• _EXTRACT PROVIDED_:
Let’s start with an image, a picture - a celebrated, iconic image from March 1965.
It’s a
wonderful picture - I love the fact that
they are all wearing the Hawaiian lei, symbol of friendship, honour,
celebration. It was after this march for social justice and voting rights that
Heschel is memorably quoted as saying that, “as we walked, I felt that my feet were praying”. So a
wonderful moment in history captured - but the picture also feels that it
belongs to a long lost era: a time when there was an active Black-Jewish
interfaith alliance in the United States which brought together Black Americans
suffering from continuing social and legal discrimination and Jews, both
religious and secular, who as a people had only a couple of decades before that
experienced in Europe the discriminatory, dehumanizing and murderous
consequences of another form of racism.
In the early
1960s King came to see Jews as “the most consistent and trusted ally in the
struggle for civil rights”: he came to value the friendship and support of, for
example, a young Reform rabbi, Israel “Sy” Dresner, who recognised that, as he
put it, “silence has become the unpardonable sin of our time”. Dresner’s
activism frequently led to him being jailed for his non-violent anti-racism
activities: four times between 1961 and 63, once together with MLK. But, as I said, it’s a long gone era because
such solidarity between these two groups - whose histories contained parallel
narratives of systemic denigration, oppression, and often deadly victimization
- fractured in later decades.

• _STORED DATA_:
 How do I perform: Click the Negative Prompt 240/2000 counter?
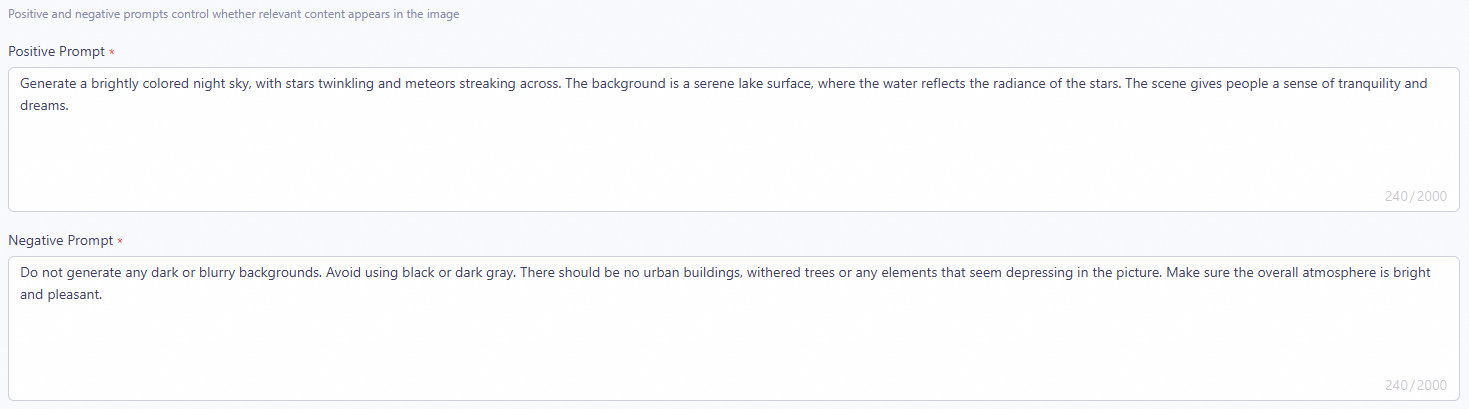pyautogui.click(x=1415, y=385)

• _WORK TO DO_: Reproduce word for word the part of the passage on the 1965 march and Black-Jewish solidarity that runs from "Let’s start with" up to and including "form of racism.".

• _REPLY TO THE TASK_:
Let’s start with an image, a picture - a celebrated, iconic image from March 1965.
It’s a
wonderful picture - I love the fact that
they are all wearing the Hawaiian lei, symbol of friendship, honour,
celebration. It was after this march for social justice and voting rights that
Heschel is memorably quoted as saying that, “as we walked, I felt that my feet were praying”. So a
wonderful moment in history captured - but the picture also feels that it
belongs to a long lost era: a time when there was an active Black-Jewish
interfaith alliance in the United States which brought together Black Americans
suffering from continuing social and legal discrimination and Jews, both
religious and secular, who as a people had only a couple of decades before that
experienced in Europe the discriminatory, dehumanizing and murderous
consequences of another form of racism.